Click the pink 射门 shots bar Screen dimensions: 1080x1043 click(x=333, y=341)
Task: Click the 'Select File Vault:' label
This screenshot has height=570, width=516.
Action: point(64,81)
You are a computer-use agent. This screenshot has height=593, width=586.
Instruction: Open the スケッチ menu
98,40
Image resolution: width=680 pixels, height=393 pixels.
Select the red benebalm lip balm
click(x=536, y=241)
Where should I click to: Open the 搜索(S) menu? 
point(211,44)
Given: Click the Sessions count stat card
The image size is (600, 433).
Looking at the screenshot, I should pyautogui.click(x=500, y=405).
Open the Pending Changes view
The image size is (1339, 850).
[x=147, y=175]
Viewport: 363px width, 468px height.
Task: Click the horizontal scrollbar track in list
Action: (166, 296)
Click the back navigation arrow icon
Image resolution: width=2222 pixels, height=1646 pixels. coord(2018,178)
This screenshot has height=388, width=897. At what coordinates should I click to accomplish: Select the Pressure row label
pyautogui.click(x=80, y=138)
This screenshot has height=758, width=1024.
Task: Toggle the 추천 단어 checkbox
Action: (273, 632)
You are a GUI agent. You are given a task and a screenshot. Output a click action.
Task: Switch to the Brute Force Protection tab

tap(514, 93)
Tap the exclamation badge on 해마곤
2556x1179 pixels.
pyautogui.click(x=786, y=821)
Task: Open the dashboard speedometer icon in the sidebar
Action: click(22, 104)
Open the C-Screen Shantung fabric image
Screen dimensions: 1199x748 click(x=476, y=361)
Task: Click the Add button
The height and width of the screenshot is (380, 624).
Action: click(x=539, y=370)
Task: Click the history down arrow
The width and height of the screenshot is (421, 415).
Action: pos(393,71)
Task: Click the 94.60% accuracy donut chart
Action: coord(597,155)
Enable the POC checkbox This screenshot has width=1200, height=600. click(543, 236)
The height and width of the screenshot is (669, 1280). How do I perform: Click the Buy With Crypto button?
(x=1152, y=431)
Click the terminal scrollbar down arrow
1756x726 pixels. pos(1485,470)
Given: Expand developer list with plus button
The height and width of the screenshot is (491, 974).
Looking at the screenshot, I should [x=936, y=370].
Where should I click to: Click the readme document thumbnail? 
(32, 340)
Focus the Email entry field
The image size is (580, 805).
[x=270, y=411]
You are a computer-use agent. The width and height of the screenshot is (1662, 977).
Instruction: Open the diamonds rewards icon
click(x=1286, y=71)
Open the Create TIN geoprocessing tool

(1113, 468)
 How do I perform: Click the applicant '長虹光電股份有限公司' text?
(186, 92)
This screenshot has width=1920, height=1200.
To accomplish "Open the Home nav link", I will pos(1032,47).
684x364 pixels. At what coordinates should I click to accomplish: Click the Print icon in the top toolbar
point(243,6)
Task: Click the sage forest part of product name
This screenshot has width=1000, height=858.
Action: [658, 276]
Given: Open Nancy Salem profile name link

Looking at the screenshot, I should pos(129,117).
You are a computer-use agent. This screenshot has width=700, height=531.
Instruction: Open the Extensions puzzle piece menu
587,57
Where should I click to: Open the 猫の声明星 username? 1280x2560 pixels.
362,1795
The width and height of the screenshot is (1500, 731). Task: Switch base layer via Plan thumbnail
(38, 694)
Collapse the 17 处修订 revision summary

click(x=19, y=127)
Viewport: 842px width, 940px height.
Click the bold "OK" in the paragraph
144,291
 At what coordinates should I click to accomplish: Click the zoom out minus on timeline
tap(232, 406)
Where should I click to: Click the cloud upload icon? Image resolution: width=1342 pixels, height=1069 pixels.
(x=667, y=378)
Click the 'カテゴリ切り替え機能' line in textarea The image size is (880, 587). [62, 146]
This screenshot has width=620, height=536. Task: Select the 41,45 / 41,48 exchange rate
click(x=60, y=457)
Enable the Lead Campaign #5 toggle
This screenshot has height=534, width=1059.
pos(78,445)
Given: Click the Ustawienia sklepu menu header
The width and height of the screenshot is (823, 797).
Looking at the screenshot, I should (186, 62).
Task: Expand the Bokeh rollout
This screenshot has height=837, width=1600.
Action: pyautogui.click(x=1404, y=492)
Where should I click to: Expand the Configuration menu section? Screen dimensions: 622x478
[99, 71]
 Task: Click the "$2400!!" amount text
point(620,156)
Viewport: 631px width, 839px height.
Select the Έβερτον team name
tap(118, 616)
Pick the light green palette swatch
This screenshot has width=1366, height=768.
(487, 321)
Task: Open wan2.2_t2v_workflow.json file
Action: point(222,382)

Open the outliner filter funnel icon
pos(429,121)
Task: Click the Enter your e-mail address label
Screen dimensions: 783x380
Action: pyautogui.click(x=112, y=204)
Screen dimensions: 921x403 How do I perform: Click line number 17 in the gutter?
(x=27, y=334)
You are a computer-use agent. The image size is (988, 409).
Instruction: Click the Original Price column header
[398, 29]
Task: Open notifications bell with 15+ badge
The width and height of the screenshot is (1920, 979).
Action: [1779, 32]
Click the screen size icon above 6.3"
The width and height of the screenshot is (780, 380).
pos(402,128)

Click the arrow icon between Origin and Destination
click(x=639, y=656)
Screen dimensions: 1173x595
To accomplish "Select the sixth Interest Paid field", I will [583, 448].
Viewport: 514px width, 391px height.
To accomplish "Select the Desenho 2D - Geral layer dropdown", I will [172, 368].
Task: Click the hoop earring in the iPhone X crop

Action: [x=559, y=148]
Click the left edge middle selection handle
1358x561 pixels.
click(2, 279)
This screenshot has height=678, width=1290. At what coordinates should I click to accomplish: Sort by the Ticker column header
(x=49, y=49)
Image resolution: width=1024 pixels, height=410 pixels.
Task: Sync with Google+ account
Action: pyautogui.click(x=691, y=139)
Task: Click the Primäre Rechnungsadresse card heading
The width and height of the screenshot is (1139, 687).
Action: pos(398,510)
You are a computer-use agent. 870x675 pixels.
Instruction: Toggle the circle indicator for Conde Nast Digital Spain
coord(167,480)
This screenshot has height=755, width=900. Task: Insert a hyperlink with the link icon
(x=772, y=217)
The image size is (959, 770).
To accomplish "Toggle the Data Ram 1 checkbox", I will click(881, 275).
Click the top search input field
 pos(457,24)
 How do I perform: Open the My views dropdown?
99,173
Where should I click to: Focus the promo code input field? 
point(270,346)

> _THE PROBLEM_
From the data above, reproduce word for word the lines running from the line with "Enable the POC" to the line with "Enable the Lead Campaign #5 toggle", ends included.

> _TASK SOLUTION_
Enable the POC checkbox This screenshot has width=1200, height=600. click(543, 236)
The height and width of the screenshot is (669, 1280). How do I perform: Click the Buy With Crypto button?
(x=1152, y=431)
Click the terminal scrollbar down arrow
1756x726 pixels. pos(1485,470)
Given: Expand developer list with plus button
The height and width of the screenshot is (491, 974).
Looking at the screenshot, I should [x=936, y=370].
Where should I click to: Click the readme document thumbnail? 
(32, 340)
Focus the Email entry field
The image size is (580, 805).
[x=270, y=411]
You are a computer-use agent. The width and height of the screenshot is (1662, 977).
Instruction: Open the diamonds rewards icon
click(x=1286, y=71)
Open the Create TIN geoprocessing tool

(1113, 468)
 How do I perform: Click the applicant '長虹光電股份有限公司' text?
(186, 92)
This screenshot has width=1920, height=1200.
To accomplish "Open the Home nav link", I will pos(1032,47).
684x364 pixels. At what coordinates should I click to accomplish: Click the Print icon in the top toolbar
point(243,6)
Task: Click the sage forest part of product name
This screenshot has width=1000, height=858.
Action: [658, 276]
Given: Open Nancy Salem profile name link

Looking at the screenshot, I should pos(129,117).
You are a computer-use agent. This screenshot has width=700, height=531.
Instruction: Open the Extensions puzzle piece menu
587,57
Where should I click to: Open the 猫の声明星 username? 1280x2560 pixels.
362,1795
The width and height of the screenshot is (1500, 731). Task: Switch base layer via Plan thumbnail
(38, 694)
Collapse the 17 处修订 revision summary

click(x=19, y=127)
Viewport: 842px width, 940px height.
Click the bold "OK" in the paragraph
144,291
 At what coordinates should I click to accomplish: Click the zoom out minus on timeline
tap(232, 406)
Where should I click to: Click the cloud upload icon? Image resolution: width=1342 pixels, height=1069 pixels.
(x=667, y=378)
Click the 'カテゴリ切り替え機能' line in textarea The image size is (880, 587). [62, 146]
This screenshot has width=620, height=536. Task: Select the 41,45 / 41,48 exchange rate
click(x=60, y=457)
Enable the Lead Campaign #5 toggle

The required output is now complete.